INVOKING THE MUSE IN CELL BLOCK B

There is a heavy sucking
when the door swings open
and a dull clank when it locks.
The men enter the classroom
and open their notebooks.
One taps the table.
One covers his eyes and yawns.
Another gets up and paces
as if he is circling a flight path.
Sometimes it takes a while for the stories
to come out. But then, a mouthful of tacks,
baby shoes, a bat cracked across a small boy’s arm.
They gather these images like kindling
to try to ignite the darkness.
The walls sweat like a submarine.
The air hangs dank and mossy.
There’s an odd Doppler shift of footsteps
as guards come and go, their shapeless voices rising
and falling in the halls.
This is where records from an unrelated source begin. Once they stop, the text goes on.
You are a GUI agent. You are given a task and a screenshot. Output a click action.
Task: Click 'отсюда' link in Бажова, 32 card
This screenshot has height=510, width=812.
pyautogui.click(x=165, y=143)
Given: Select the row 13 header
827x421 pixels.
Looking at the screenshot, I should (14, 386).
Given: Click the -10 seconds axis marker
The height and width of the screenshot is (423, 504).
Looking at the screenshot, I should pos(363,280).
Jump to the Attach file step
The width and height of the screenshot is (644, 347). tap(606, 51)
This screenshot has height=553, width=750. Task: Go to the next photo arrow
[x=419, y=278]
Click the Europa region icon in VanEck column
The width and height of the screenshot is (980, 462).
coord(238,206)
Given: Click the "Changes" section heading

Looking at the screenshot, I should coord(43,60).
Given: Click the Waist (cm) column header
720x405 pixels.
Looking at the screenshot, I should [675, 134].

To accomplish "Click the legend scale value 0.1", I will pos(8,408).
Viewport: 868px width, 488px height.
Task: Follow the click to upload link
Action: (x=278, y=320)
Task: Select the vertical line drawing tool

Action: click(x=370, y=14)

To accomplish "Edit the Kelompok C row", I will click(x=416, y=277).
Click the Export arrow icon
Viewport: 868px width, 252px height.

A fluorescent hum glows
off the greenish paint slopped onto cinderblock
so thick it looks like molded cheese.
A man with broken glasses scans the dictionary.
Raven noose, he says, and writes it down.
Ravenous. His neighbor draws crosses
on the palms of his hands.
The alarm blinks its red eye.
What is true about a swastika
etched into a man’s forehead?
Why does it matter if he still dreams
of nights in a cold stairwell,
pallets burning under a bridge,
the sound of his grandmother singing?
They are still waiting in this moonless place.
Children waiting for mothers,
mothers waiting for children
now grown to have children
waiting for them, waiting for wives
or lovers, a visitor, another day. Nothing.
Each scar provides its own dark facts.
What if the thesis is a bottle smashed
on a body? What if the body
can’t grow wings?
The man with the teardrop
tattooed on his cheek
holds the ink tube of a pen
as if it is breathing,
and stares up at a skylight
so dirty it might be night.

from Punishment
Rattle Chapbook Series Selection

__________

Nancy Miller Gomez: “Poetry helps me to make emotional sense of my life. Each poem is a struggle to clarify something I don’t yet understand.” (web)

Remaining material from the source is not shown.